==== Data extract
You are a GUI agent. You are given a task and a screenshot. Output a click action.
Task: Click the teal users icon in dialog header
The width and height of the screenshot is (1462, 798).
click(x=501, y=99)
========
==== Data extract
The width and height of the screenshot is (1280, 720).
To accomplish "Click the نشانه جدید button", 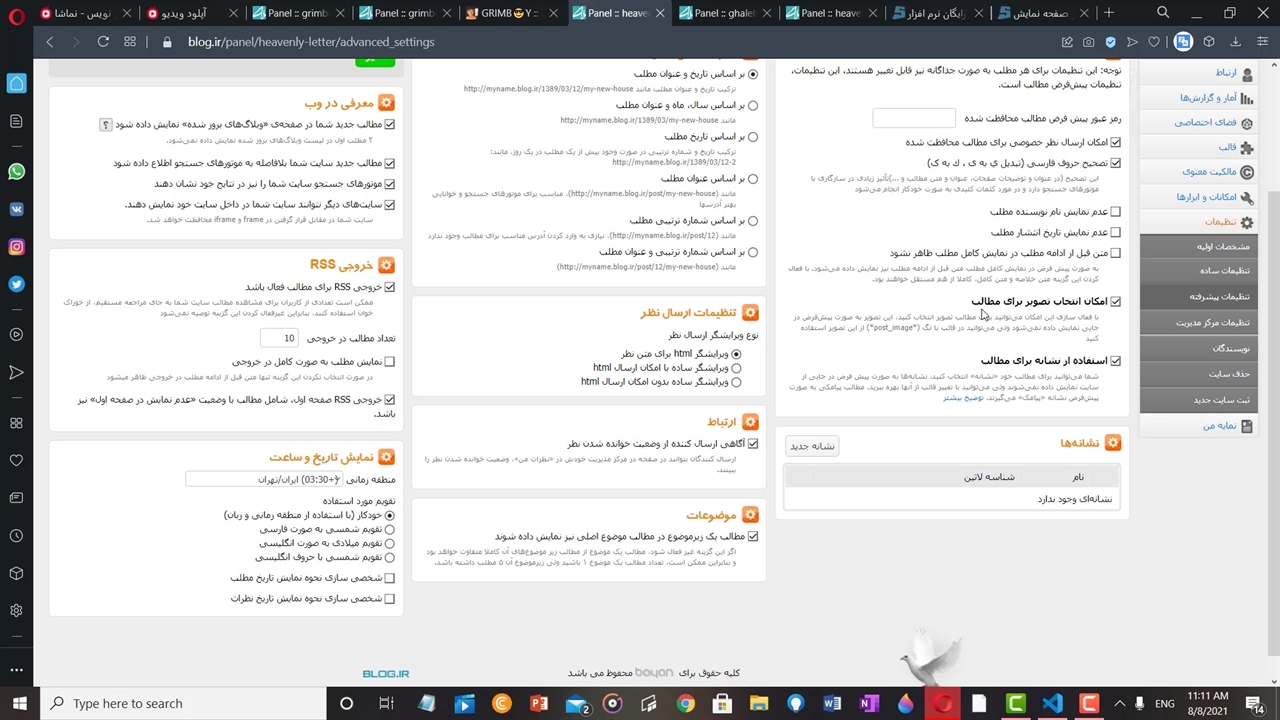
========
==== Data extract
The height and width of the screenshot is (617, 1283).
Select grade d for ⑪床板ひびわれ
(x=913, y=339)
========
**Activity:** Starting at the line above that has "The width and height of the screenshot is (1280, 720)." and ending at the line that has "the نشانه جدید", copy each line exactly, leaving the pictures out and adding nothing.

**Problem solution:**
The width and height of the screenshot is (1280, 720).
To accomplish "Click the نشانه جدید button", 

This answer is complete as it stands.